Die Aufgaben:
A. Gib aus dem Text über Ford den Teil Wort für Wort wieder, der mit den Worten „Daimler, Maybach und“ anfängt und mit „er seine Vision.“ aufhört.
B. Warum konnte laut dem Text über Ford bald alle zehn Sekunden ein neues T-Modell aus dem Werk rollen? Antworte in ein bis drei Sätzen.
C. Schreib den Text über Ford nach seinem letzten Satz weiter.

Ford wird 100 – Mit dem T-Modell und dessen Fließbandproduktion schuf Ford die Voraussetzungen für die Massenmotorisierung

Daimler, Maybach und Benz haben das Auto erfunden, das unsere Welt so tiefgreifend verändern sollte, wie nur wenige Erfindungen, schuf sie doch die Voraussetzungen für eine bis dahin unvorstellbare Form der persönlichen Mobilität, die in den Industrieländern zu ganz neuen Strukturen von Wirtschaft und Gesellschaft führte. Doch während das Auto in der Alten Welt noch für lange Zeit ein Luxusspielzeug für Wohlhabende blieb, ging Henry Ford in der Neuen Welt schon kurz nach der Jahrtausendwende daran, es zu einem ganz normalen und für jedermann erschwinglichen Gerät zu machen – legte den Grundstein für die Massenmotorisierung. „Ich werde ein Fahrzeug für die Masse bauen und sein Preis wird so erschwinglich sein, dass es sich jeder leisten kann“, beschrieb er seine Vision.

Und seine am 16. Juni 1903 und damit vor exakt 100 Jahren in Dearborn nahe Detroit in Michigan gegründete Ford Motor Company, deren fünftägige Geburtstagsfeiern unter dem Motto „The Road is ours“ mit Zehntausenden Besuchern bereits am Donnerstag begonnen haben, stellte 1908 mit dem T-Modell, das schon bald als Tin Lizzie Karriere machte, eines der einfachsten aber auch zuverlässigsten und preiswertesten Autos auf die Räder. Ein kinderleicht zu bedienendes robustes Fahrzeug, das so narrensicher funktionierte wie eine Sanduhr und das ohne Extras gerade einmal 280 Dollar kostete. Ein Auto aber auch, das bald schon in einer für damalige Zeiten revolutionären Menge aus den Fabriken rollte, nachdem Ford im neu gebauten Werk Highland Park 1913 erstmals ein Fließband einrichtete, so dass bald alle zehn Sekunden ein neues T-Modell aus dem Werk rollte – industrielle Massenfertigung statt Handwerk, die gewaltige Gewinne abwarf. Der trotz seines Erfolges asketisch lebende Ford ließ seine soziale Ader spielen. Denn er verkürzte die tägliche Arbeitszeit seiner Arbeiter von zehn auf acht Stunden und verdoppelte den täglichen Mindestlohn auf fünf Dollar. So wurde das T-Modell selbst für die Ford-Arbeiter erschwinglich.

Rohdaten:

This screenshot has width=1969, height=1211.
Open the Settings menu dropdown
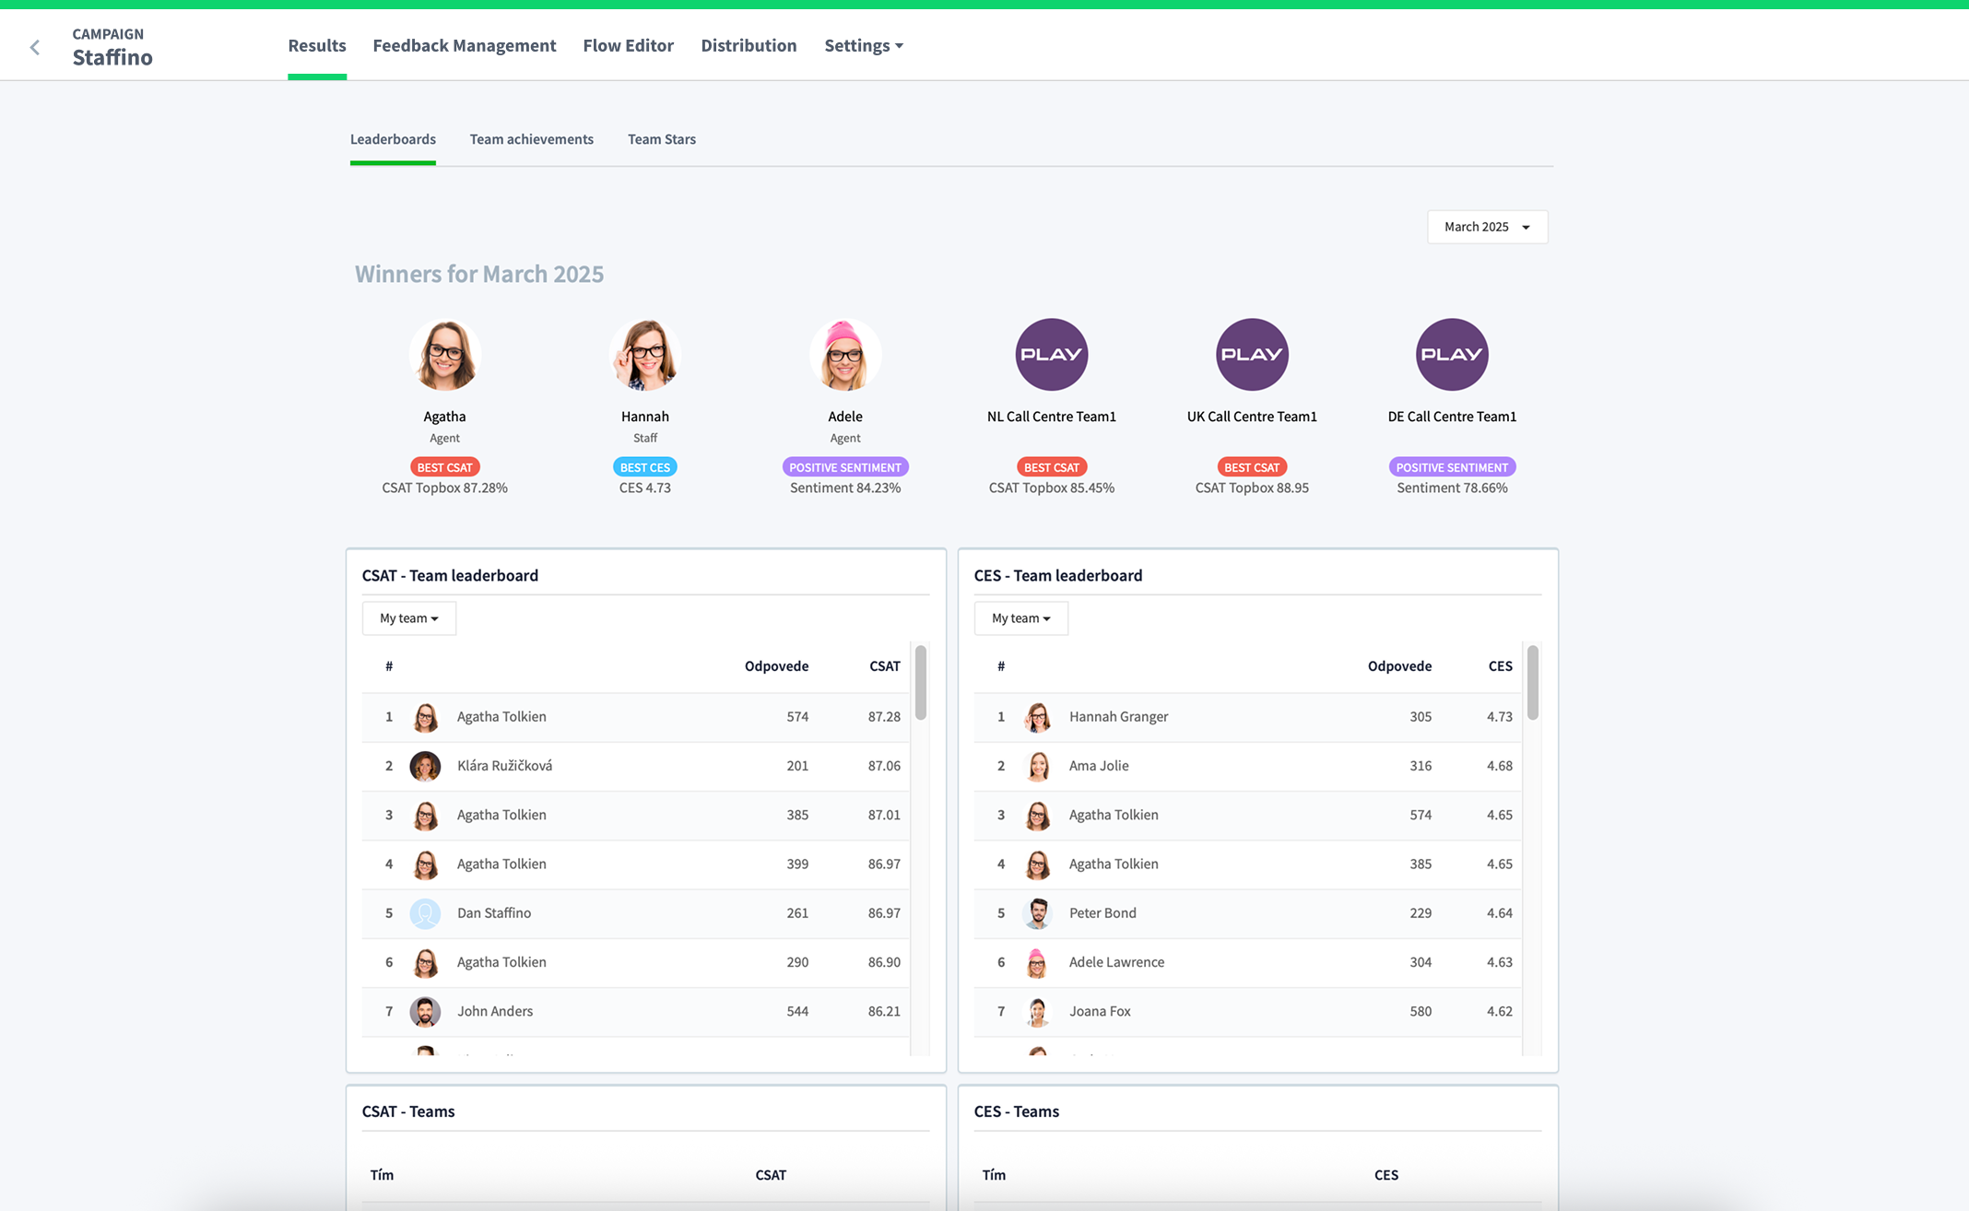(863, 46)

...

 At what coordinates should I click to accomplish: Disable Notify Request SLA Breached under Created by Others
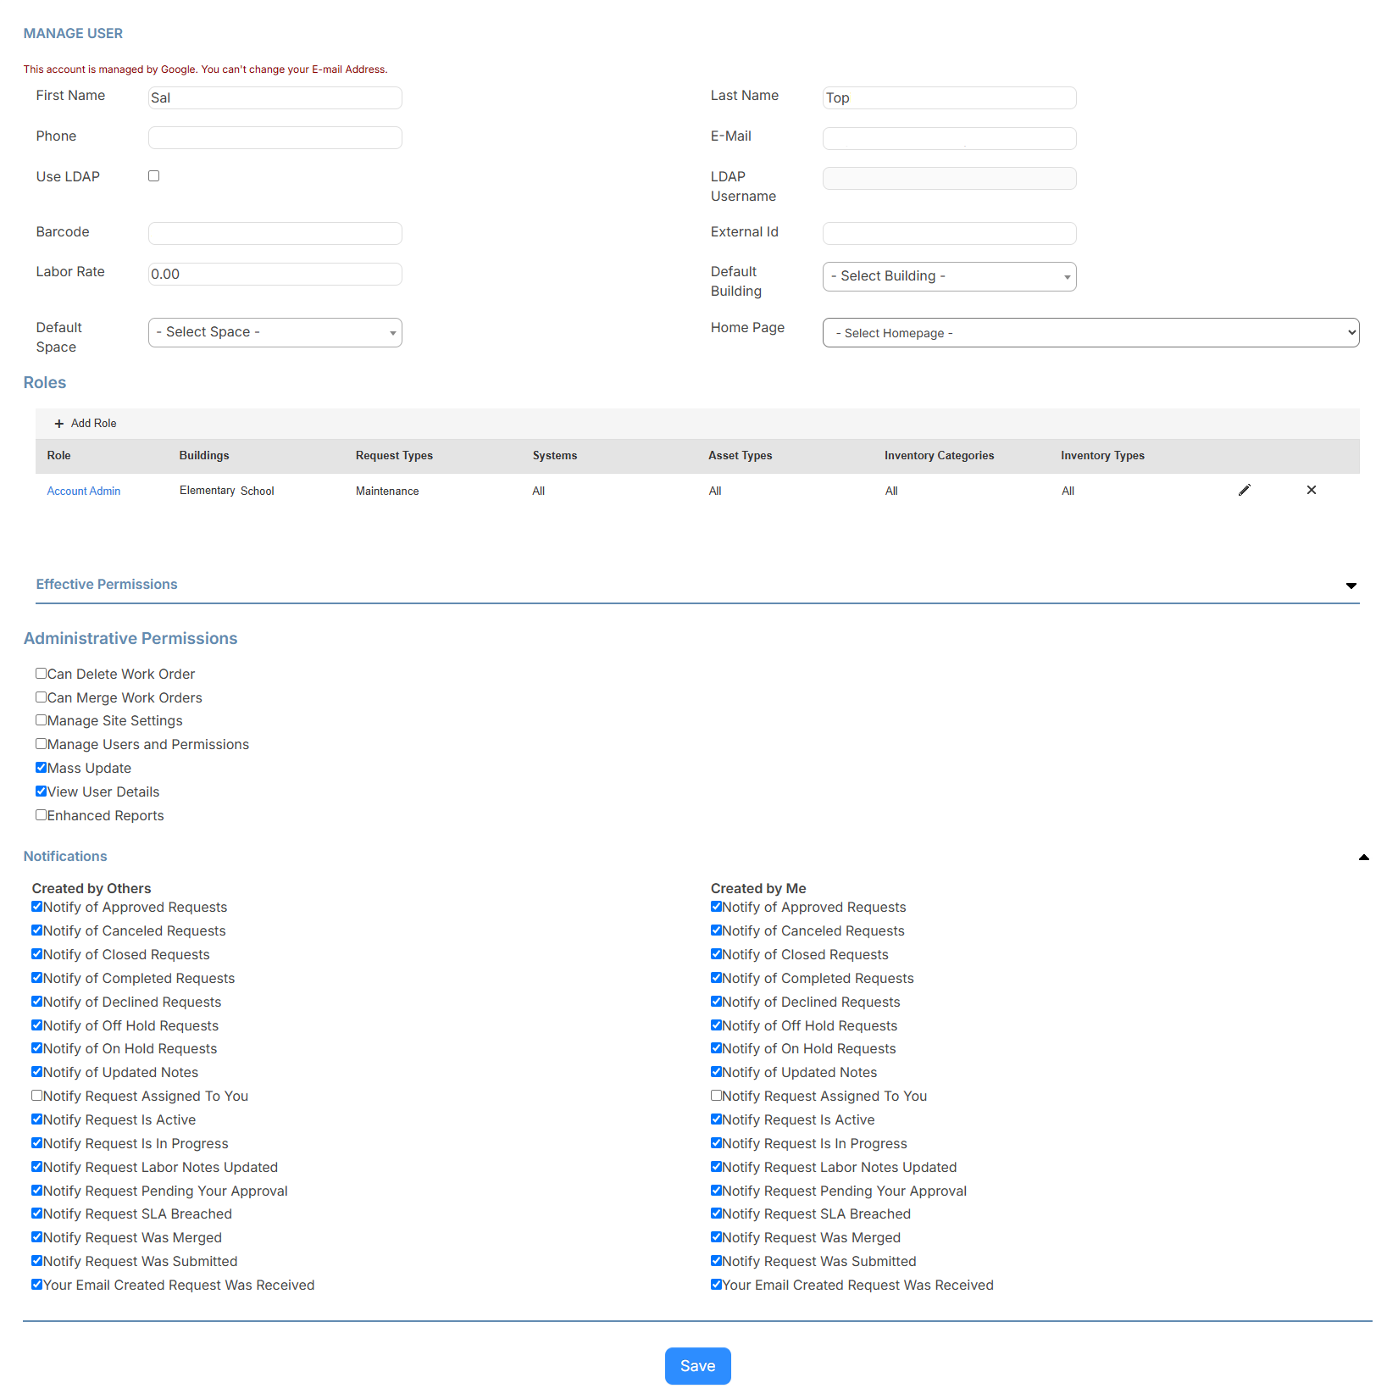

Lösungen:
A.
Daimler, Maybach und Benz haben das Auto erfunden, das unsere Welt so tiefgreifend verändern sollte, wie nur wenige Erfindungen, schuf sie doch die Voraussetzungen für eine bis dahin unvorstellbare Form der persönlichen Mobilität, die in den Industrieländern zu ganz neuen Strukturen von Wirtschaft und Gesellschaft führte. Doch während das Auto in der Alten Welt noch für lange Zeit ein Luxusspielzeug für Wohlhabende blieb, ging Henry Ford in der Neuen Welt schon kurz nach der Jahrtausendwende daran, es zu einem ganz normalen und für jedermann erschwinglichen Gerät zu machen – legte den Grundstein für die Massenmotorisierung. „Ich werde ein Fahrzeug für die Masse bauen und sein Preis wird so erschwinglich sein, dass es sich jeder leisten kann“, beschrieb er seine Vision.

B. Ford richtete 1913 im neu gebauten Werk Highland Park erstmals ein Fließband ein. Damit trat die industrielle Massenfertigung an die Stelle des Handwerks.

C.
Montage im Westhafen

Das Unternehmen wuchs, expandierte nicht nur in den Vereinigten Staaten, wo zahlreiche neue Fabriken entstanden, sondern auch weltweit, insbesondere auch in Europa. Schon bald nach der Firmengründung entstanden erste Verkaufsniederlassungen in Großbritannien und Frankreich und bereits 1911 errichtete Ford in Manchester sein erstes europäisches Werk und bald auch eines in Bordeaux. Verstärkt wurden die Europa-Aktivitäten nach dem Ersten Weltkrieg. Von 1919 an wurde das T-Modell in Kopenhagen montiert, ein weiteres Montagewerk begann im Freihafen von Cadiz, 1922 nahm ein Werk in Triest die Arbeit auf und 1925 wurde die erste deutsche Ford-Gesellschaft gegründet, die 1926 in Berlin im Westhafen mit der Montage des T-Modells begann, das allerdings schon arg in die Jahre gekommen war, technisch einfach überholt war. 1927 endlich wurde es, bis dahin waren 15 007 033 Ford-T davon immerhin 320 000 in Europa, gebaut worden – ein Produktionsrekord, den erst ein halbes Jahrhundert später der VW-Käfer brechen sollte.

Neben dem T-Modell baute Ford allerdings noch eine ganz andere Art von Fahrzeugen – Fordson-Traktoren. Der erste rollte 1919, in diesem Jahr übernahm Sohn Edsel die Unternehmensleitung von seinem Vater Henry, in dem speziell für den Traktorenbau errichteten irischen Werk in Cork vom Band. Und eine ganz besondere Rolle spielten Fordson-Traktoren bald in der Sowjetunion. Dort waren nach der Revolution bis zum Jahr 1926 mehr als 25 000 Fordson-Traktoren in der Landwirtschaft im Einsatz und in Leningrad wurde sogar eine Fabrik gegründet, die von den hoch angesehenen Fordson-Traktoren 20 Nachbauten pro Monat fertigte. Zehn Jahre über den 1935 laufenden Vertrag mit Ford in einem 1929 bis 1931 mit Unterstützung von Ford errichteten Werk in Nischni- Nowgorod, das seit 1932 Gorki hieß, nachgebaut wurde auch der Nachfolger des T-Modells – der Ford A, der einen wichtigen Beitrag zur Entwicklung der sowjetischen Autoindustrie leistete.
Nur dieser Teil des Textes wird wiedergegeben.